The Boring Company was supposed to revolutionize transit and forevermore end vexing traffic jams in heavily-populated cities. To date, its most significant accomplishment is tunneling beneath the Las Vegas Convention Center to build a “road” for “cars,” which transportation historians will note is not exactly a groundbreaking technology.

SpaceX is probably Musk’s most promising venture, in large part because the U.S. government has effectively outsourced its space program to the company. Starlink, a SpaceX subsidiary that provides satellite internet service, also stands to make a ton of money if the federal government were to make the company’s products a major part of its ambitious broadband infrastructure expansion plans. But under the Biden administration, those federal dollars have not been as forthcoming as Musk would like, and the nature of SpaceX’s business means that the company will continue to require massive government investment to have any hope of realizing long-term success, let alone fulfilling Musk’s probably-delusional dream of colonizing Mars.

Already, SpaceX’s relationships with regulators are souring. In the aftermath of Hurricane Helene, for example, Musk publicly blamed the deaths of victims in North Carolina on the Federal Communications Commission’s decision to reject Starlink’s application for hundreds of millions of dollars in subsidies last year. In September, he attacked the Federal Aviation Administration for having the temerity to propose to fine SpaceX for a handful of permitting violations. A few days later, after a SpaceX Falcon 9 rocket malfunctioned during its return to earth, the FAA grounded the company’s flagship rocket for the third time in three months.

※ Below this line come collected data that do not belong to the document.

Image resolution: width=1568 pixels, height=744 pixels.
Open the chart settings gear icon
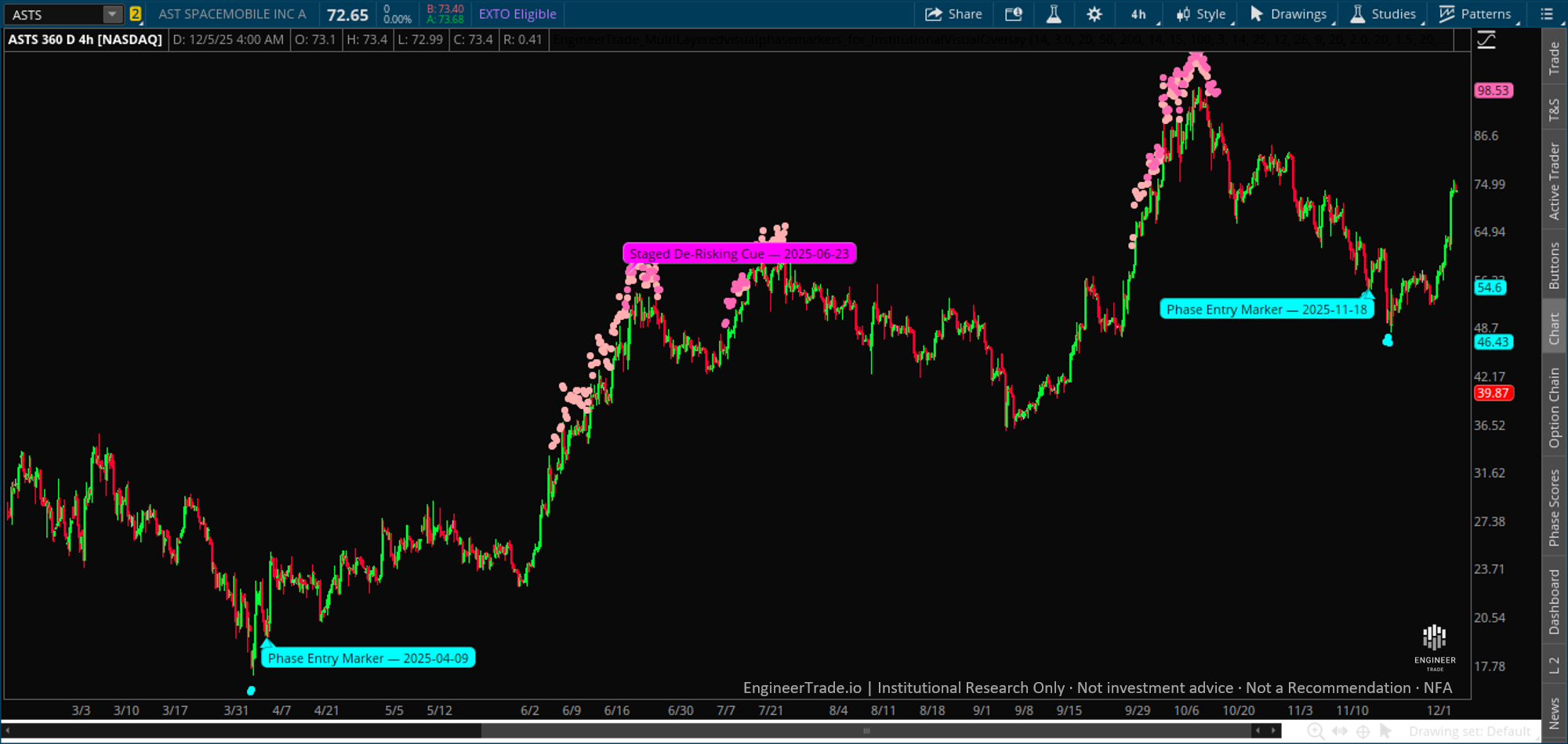coord(1094,14)
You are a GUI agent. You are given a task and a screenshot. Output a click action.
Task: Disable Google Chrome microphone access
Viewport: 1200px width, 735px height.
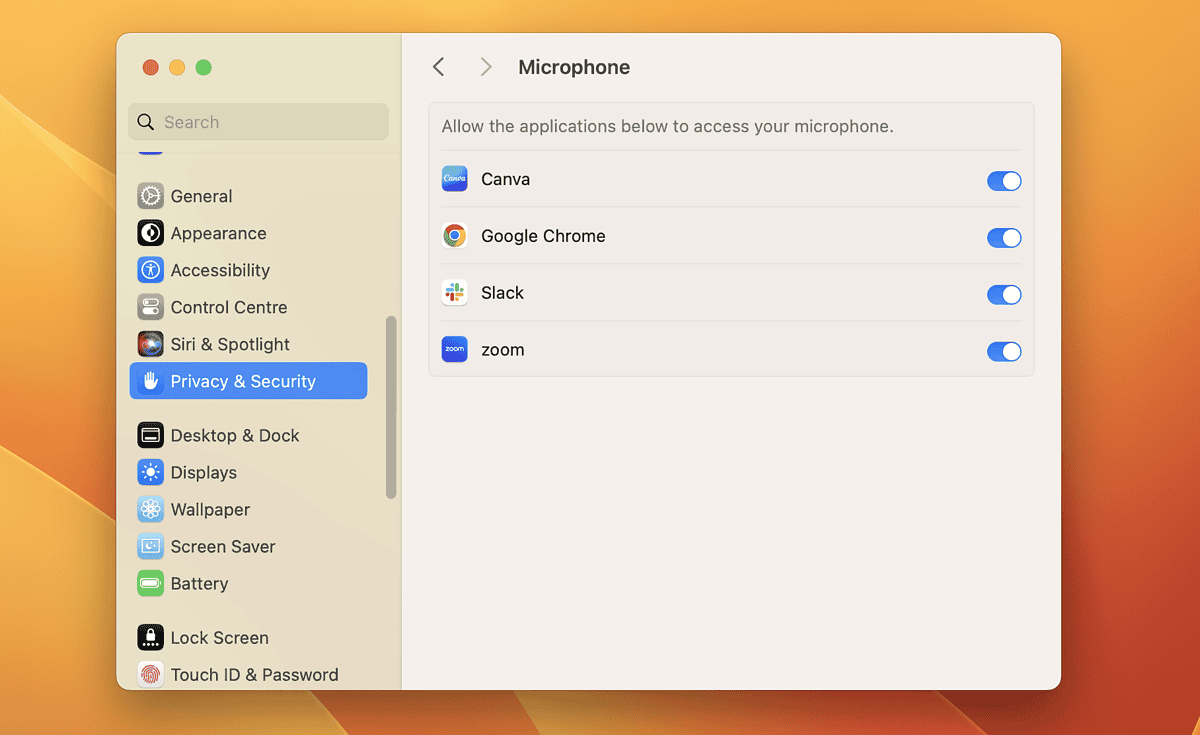point(1004,237)
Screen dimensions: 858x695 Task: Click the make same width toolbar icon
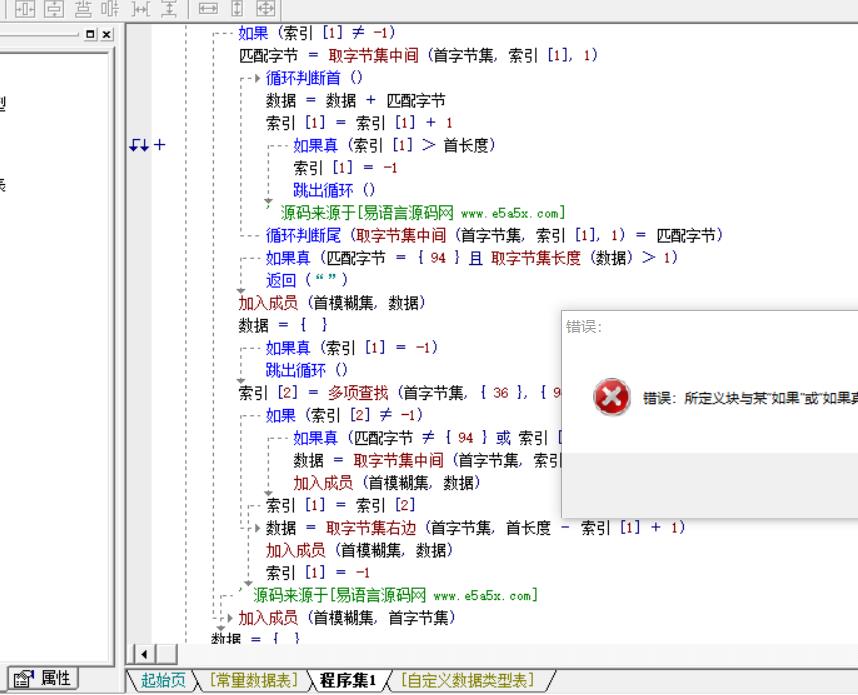(208, 9)
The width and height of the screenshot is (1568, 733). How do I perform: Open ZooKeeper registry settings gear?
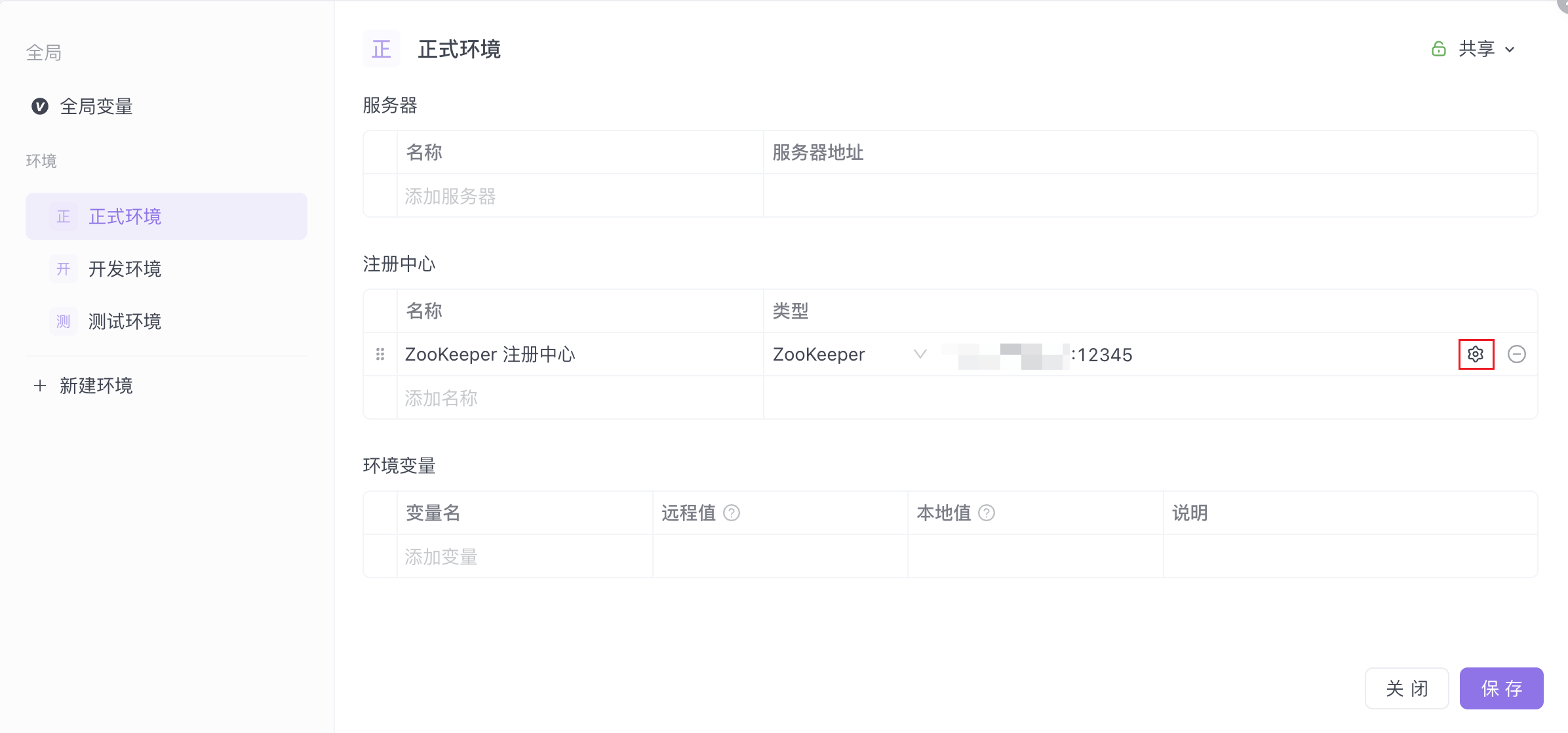click(x=1476, y=354)
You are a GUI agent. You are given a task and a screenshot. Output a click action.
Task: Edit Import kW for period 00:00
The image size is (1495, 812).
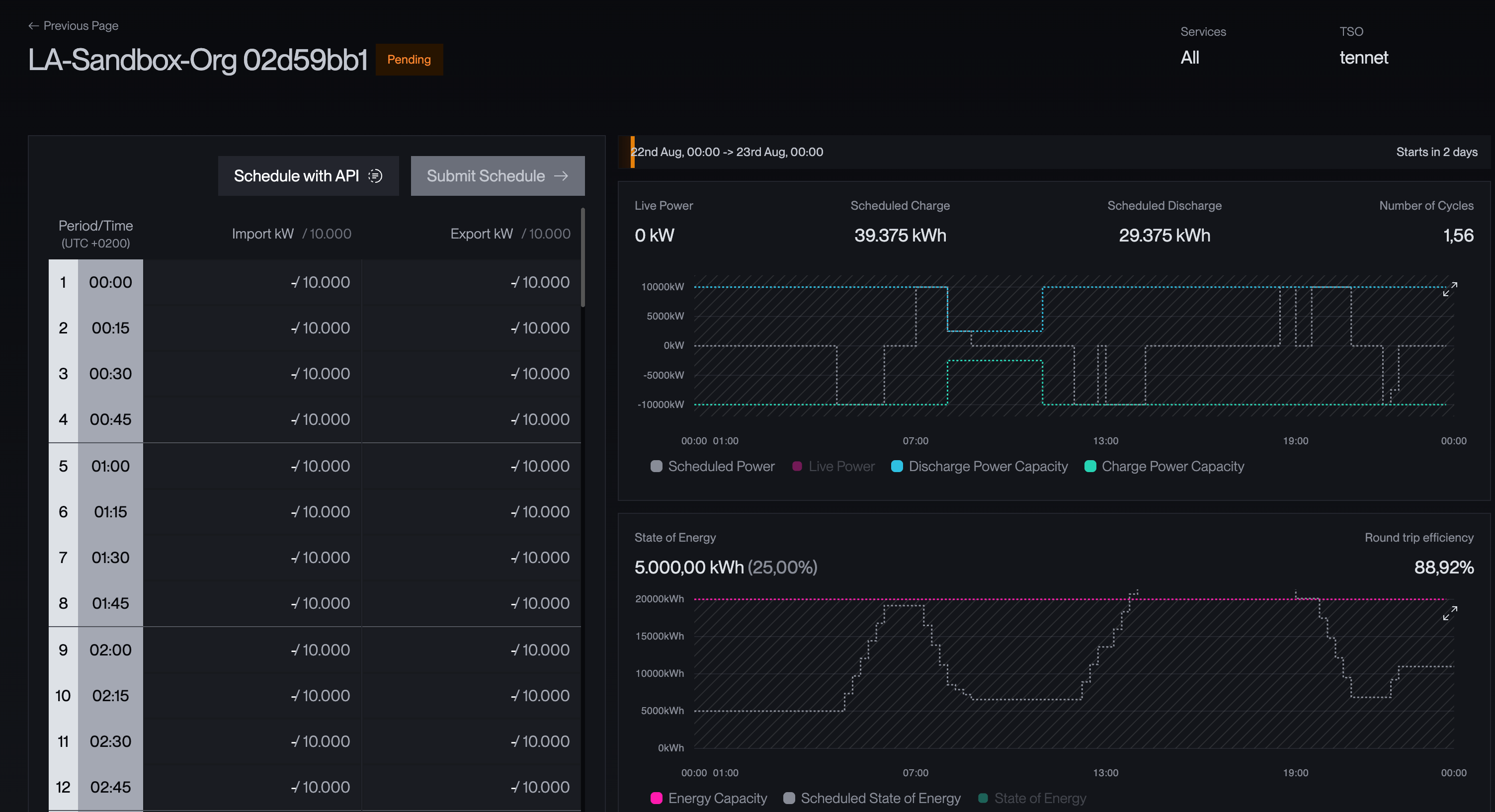pyautogui.click(x=252, y=282)
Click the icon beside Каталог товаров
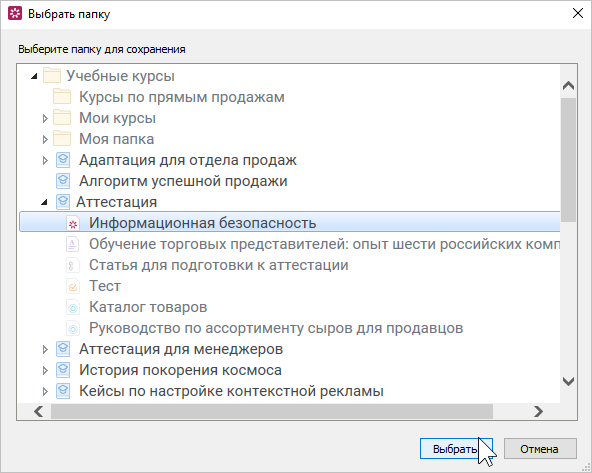 click(x=72, y=307)
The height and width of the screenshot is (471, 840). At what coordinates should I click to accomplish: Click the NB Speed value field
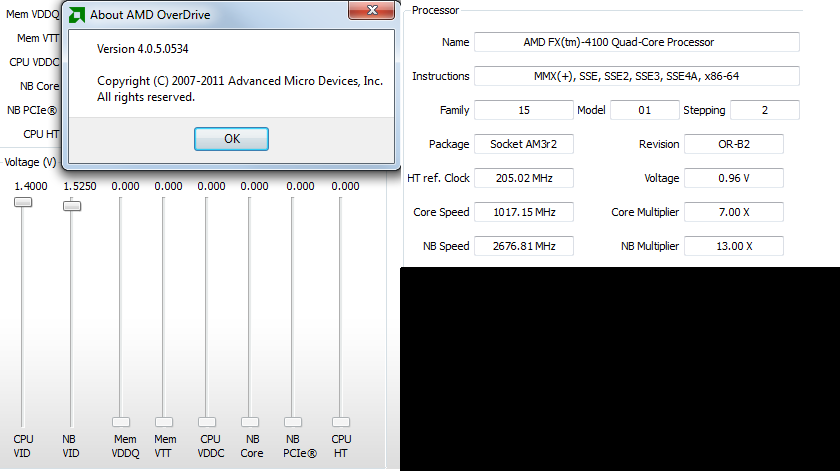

In other words, for all the clout that Musk has assembled as the world’s wealthiest person, he is also running out of the most important currency in Silicon Valley: new ideas that would keep him relevant and make him even wealthier. It isn’t just that a President Trump would run a corporate-friendly administration and hand Musk control of the regulators who regulate him; it’s that Musk kind of needs a corporate-friendly administration and control of the regulators who regulate him, to maximize his chances of keeping this house of cards upright a little longer. Given Musk’s and Tesla’s substantial investments in Dogecoin and Bitcoin, respectively, the Trump campaign’s promises to unleash the cryptocurrency industry would boost his net worth no matter how unspectacular his next big product reveal may be.

What I am saying here is that if you were an addled rich guy whose highest-profile brands were a struggling car manufacturer, a failing social media platform, and a space exploration company that requires a continuous stream of billions of dollars in public resources in order exist, you, too, would be doing whatever you could to elect the other addled rich guy who is promising to lighten your burden.

The irony here, of course, is that the U.S. government is sort of pot-committed to Musk already. If Vice President Kamala Harris wins the election next month, her administration would rely as heavily on SpaceX to put astronauts into orbit as President Joe Biden’s does now, and as President Donald Trump’s did before and would again. The worst thing she’d probably do to Musk is keep him a bit more at arm’s length than Trump would. (Personally, I find it alarming that the government maintains such a cozy relationship with an erratic creep who openly questions why no one is trying to assassinate the presidential candidate he does not like. An issue for another day, perhaps!)

Like most people who have poisoned their brains with right-wing politics, however, Musk seems incapable of exercising common sense in this context. At this point, it’s probably impossible for him to square the relative security of his position with the specter of a far-left Harris administration that, in Musk’s hyperactive imagination, will end democracy as we know it and imprison him on day one. For a person whose cultural-icon, captain-of-industry status is as fragile as it’s been in decades—and who cares as much about being famous as he cares about remaining rich—even the possibility of being marginalized likely feels like an existential threat. There is no check he will not write or lie he will not repeat or law he will not break in order to neutralize it.